I have a problem after upgrade to FreeBSD 10 from 9.2.

`portmaster -afd` is failing on rebuilding of devel/cmake:

```
[ 81%] Building CXX object Source/CMakeFiles/CMakeLib.dir/cmNinjaNormalTargetGenerator.cxx.o
[ 81%] Building CXX object Source/CMakeFiles/CMakeLib.dir/cmNinjaUtilityTargetGenerator.cxx.o
Linking CXX static library libCMakeLib.a
[ 81%] Built target CMakeLib
Scanning dependencies of target cmake
make[3]: make[3]: don't know how to make /usr/lib/libmd.so. Stop

make[3]: stopped in /var/ports/basejail/usr/ports/devel/cmake/work/cmake-2.8.12.1
--- Source/CMakeFiles/cmake.dir/all ---
*** [Source/CMakeFiles/cmake.dir/all] Error code 2

make[2]: stopped in /var/ports/basejail/usr/ports/devel/cmake/work/cmake-2.8.12.1
Scanning dependencies of target ccmake
A failure has been detected in another branch of the parallel make

make[3]: stopped in /var/ports/basejail/usr/ports/devel/cmake/work/cmake-2.8.12.1
--- Source/CMakeFiles/ccmake.dir/all ---
*** [Source/CMakeFiles/ccmake.dir/all] Error code 2

make[2]: stopped in /var/ports/basejail/usr/ports/devel/cmake/work/cmake-2.8.12.1
Scanning dependencies of target CPackLib
A failure has been detected in another branch of the parallel make

make[3]: stopped in /var/ports/basejail/usr/ports/devel/cmake/work/cmake-2.8.12.1
--- Source/CMakeFiles/CPackLib.dir/all ---
*** [Source/CMakeFiles/CPackLib.dir/all] Error code 2

make[2]: stopped in /var/ports/basejail/usr/ports/devel/cmake/work/cmake-2.8.12.1
Scanning dependencies of target CTestLib
A failure has been detected in another branch of the parallel make

make[3]: stopped in /var/ports/basejail/usr/ports/devel/cmake/work/cmake-2.8.12.1
--- Source/CMakeFiles/CTestLib.dir/all ---
*** [Source/CMakeFiles/CTestLib.dir/all] Error code 2

make[2]: stopped in /var/ports/basejail/usr/ports/devel/cmake/work/cmake-2.8.12.1
4 errors

make[2]: stopped in /var/ports/basejail/usr/ports/devel/cmake/work/cmake-2.8.12.1
--- all ---
*** [all] Error code 2

make[1]: stopped in /var/ports/basejail/usr/ports/devel/cmake/work/cmake-2.8.12.1
1 error

make[1]: stopped in /var/ports/basejail/usr/ports/devel/cmake/work/cmake-2.8.12.1
===> Compilation failed unexpectedly.
Try to set MAKE_JOBS_UNSAFE=yes and rebuild before reporting the failure to
the maintainer.
*** Error code 1

Stop.
make: stopped in /basejail/usr/ports/devel/cmake
```

My /etc/make.conf:

```
WRKDIRPREFIX=           /var/ports
DISTDIR=                /var/ports/distfiles
PACKAGES=               /var/ports/packages
INDEXDIR=               /var/ports
WITH_PKGNG=yes
WITHOUT_X11=yes
```

Without cmake I can't recompile php55-gd.

Any ideas?


----------



## dpejesh (Jan 26, 2014)

Did you do another `freebsd-update install` after rebooting into 10.0? I have a feeling /usr/lib/libmd.so is still soft-linked to /lib/libmd.so.5 instead of .6.


----------



## abishai (Jan 26, 2014)

dpejesh said:
			
		

> Did you do another `freebsd-update install` after rebooting into 10.0? I have a feeling /usr/lib/libmd.so is still soft-linked to /lib/libmd.so.5 instead of .6.


Yes, I do.
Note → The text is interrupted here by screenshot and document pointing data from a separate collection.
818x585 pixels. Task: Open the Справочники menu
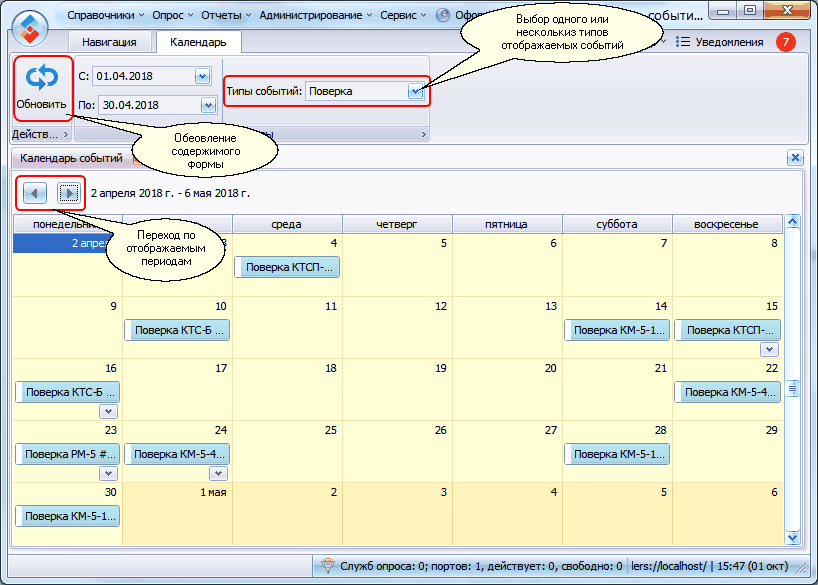105,15
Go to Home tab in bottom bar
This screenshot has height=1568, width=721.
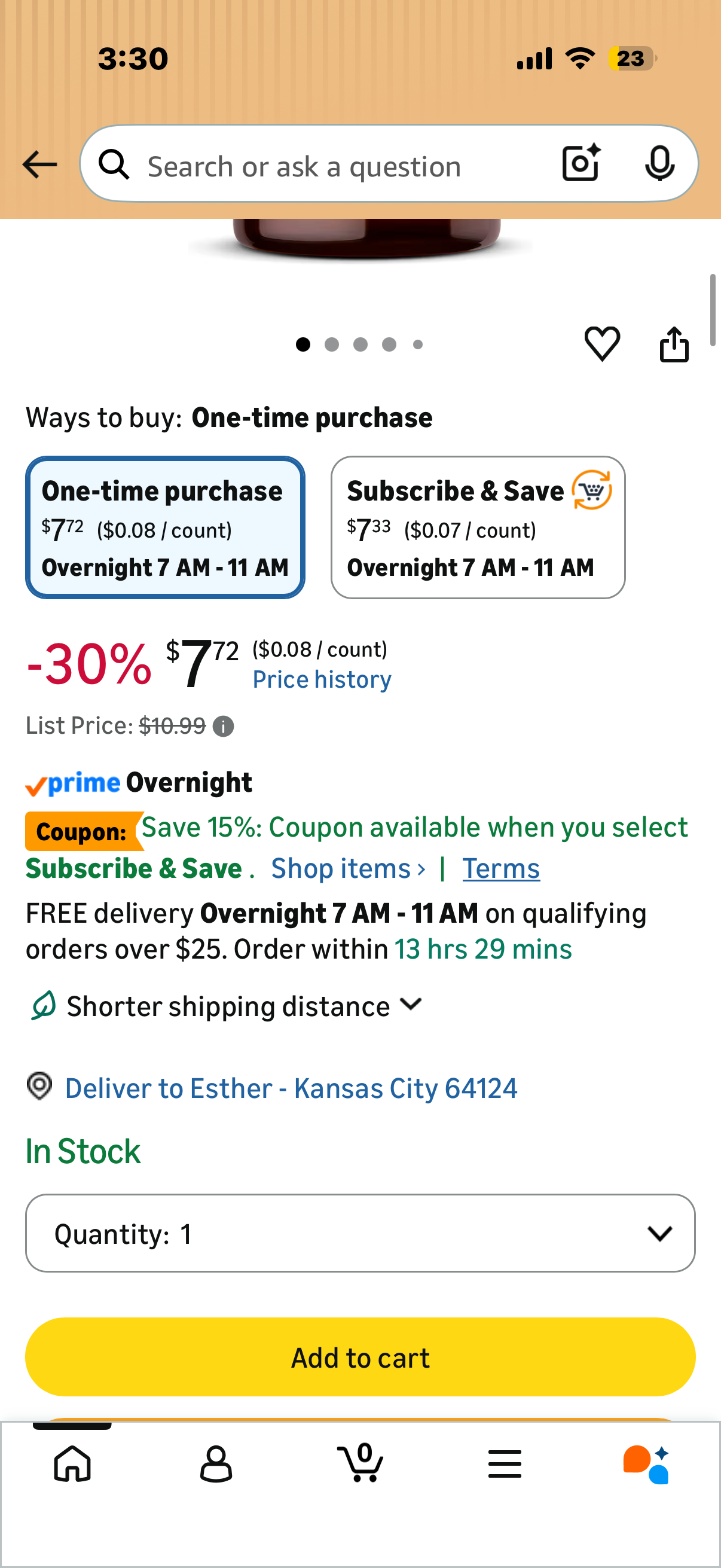tap(72, 1463)
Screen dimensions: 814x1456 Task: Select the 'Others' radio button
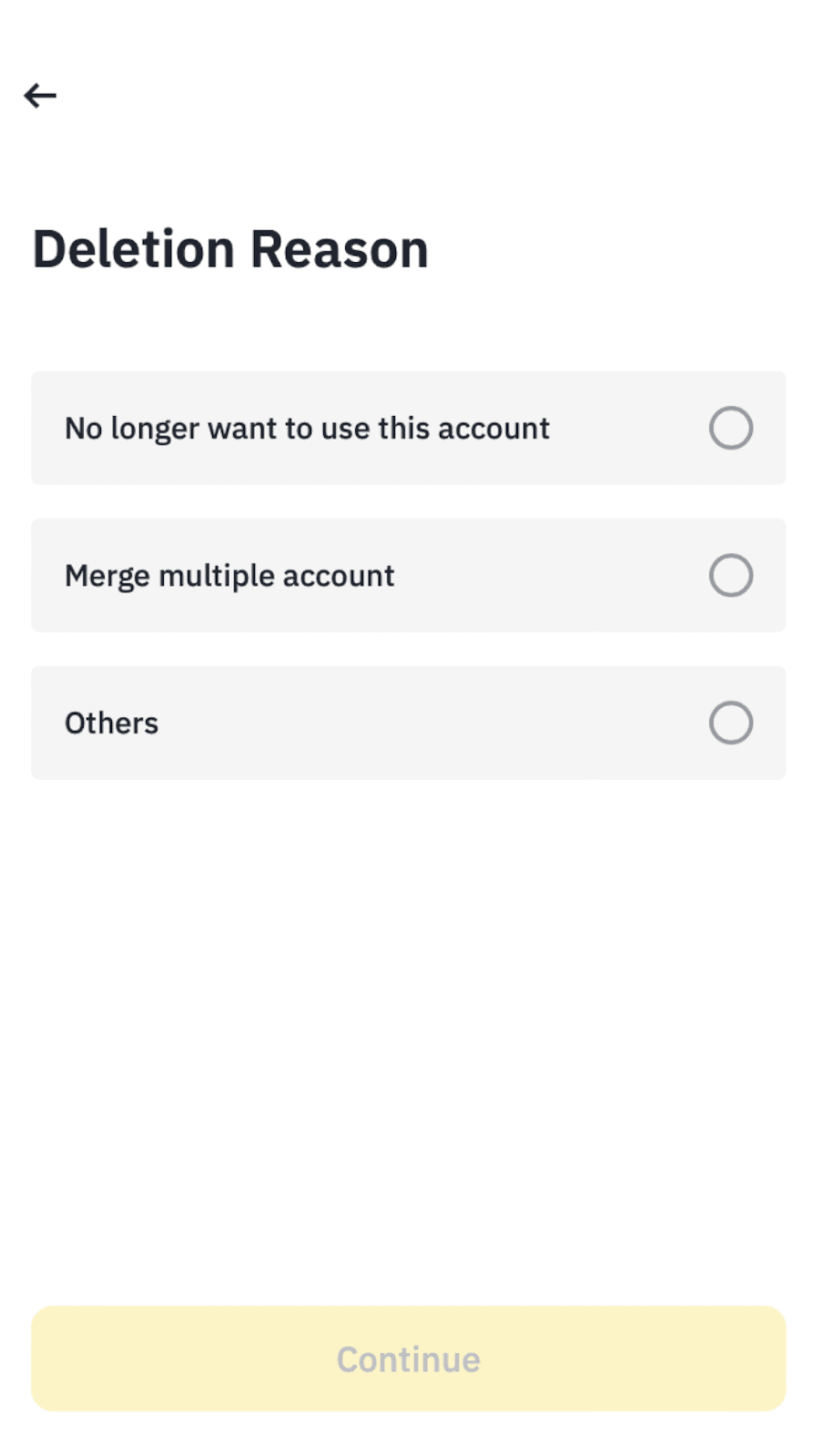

But thank you for the suggestion. Basejail has three broken links. One of them is the file from the error above. Is copying from the base system enough to fix them? How can they become broken? Maybe some daemons locked them somehow?


----------



## dpejesh (Jan 26, 2014)

Copying files around isn't going to fix the root cause.  How did you attempt to upgrade your jail?


----------



## abishai (Jan 26, 2014)

dpejesh said:
			
		

> Copying files around isn't going to fix the root cause.  How did you attempt to upgrade your jail?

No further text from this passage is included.